Monday, March 10, 2008

Tourist's misadventure: Canadian man meets mountain's spirits!

A supposed excitement and merry-making relative to the first time visit cum adventure of a westerner married to a local woman has turned unexpectedly into bizarre and total grief. This came about when Otto Unsinn, 62, met his own death in what appears to be a mishap afternoon of March 4 in his way to the remote mountainous village of Buaya (or Buwaya), Balbalan.

According to some witnesses who happen to be the victim's companions at the time of accident, Unsinn and his wife Eulalia Lumiwan, 56, together with several locales, were trekking the trail going to Buaya when the accident happened.

Unsinn who showed that time too much excitement to reach his wife's native home was moving fast ahead of the others when suddenly he got skidded and dropped into a relatively deep canal while trying to cross it. Apparently, he fell quickly headfirst facing the ground and as he landed his head quick-struck a seemingly sharp crushed stone immediately causing him unconscious, a witness said. Bruises in the face and a wound in the lower jaw are visible.

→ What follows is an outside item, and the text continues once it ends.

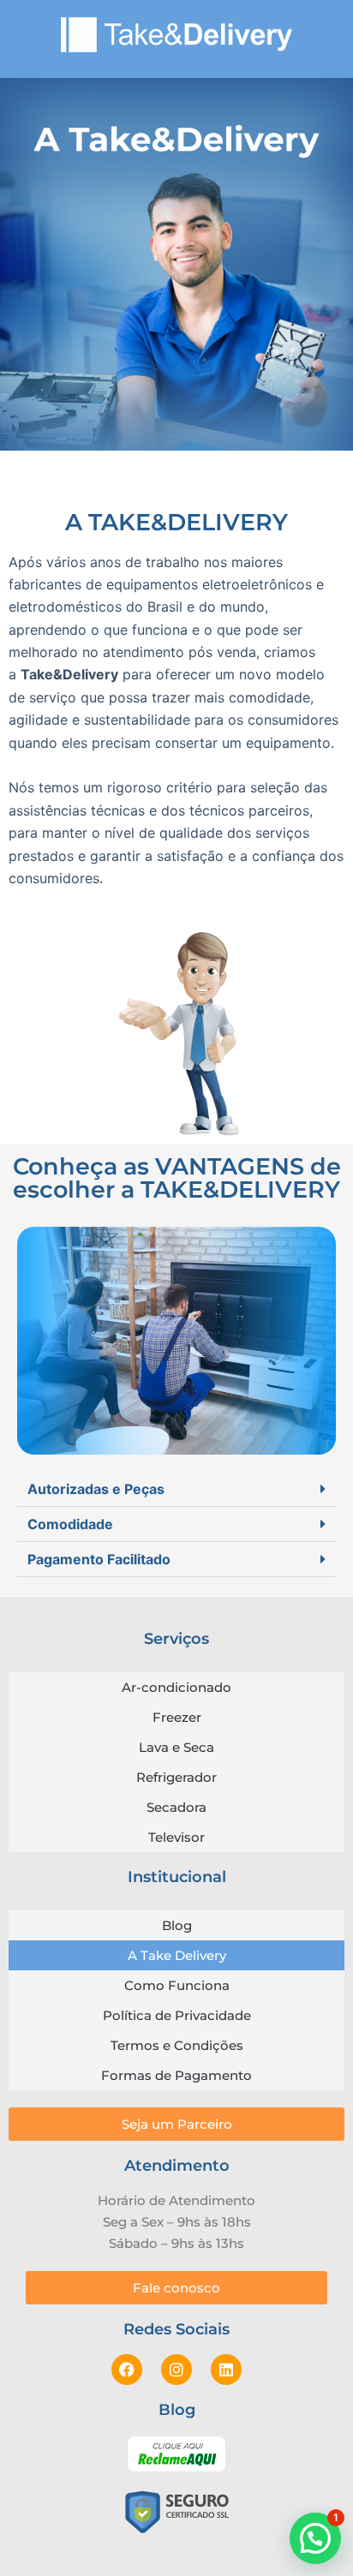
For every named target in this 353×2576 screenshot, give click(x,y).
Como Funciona (177, 1985)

The wife tried to apply a sort of first aid by pumping his breast and then rushed him after that to the hospital. Few hours along the way, Unsinn was still with his pulse but did not make it the time he reached the Pinukpuk District Hospital. There he was declared dead on arrival.

Unsinn is a German national turned Canadian citizen.

The wife has already informed the German and Canadian embassies regarding her husband's death and her desire to bring home to Canada the cadaver, and she and her relatives also had requested the police and the National Bureau of Investigation to conduct an investigation and perform an autopsy to dispel doubts on the matter.

Unsinn now lies in state at the residence of Mr. Castro Bedoy, brother-in-law, at Purok 4, Bulanao, Tabuk City, this province while waiting the travel papers and other requirements be processed and finished for him to be brought home.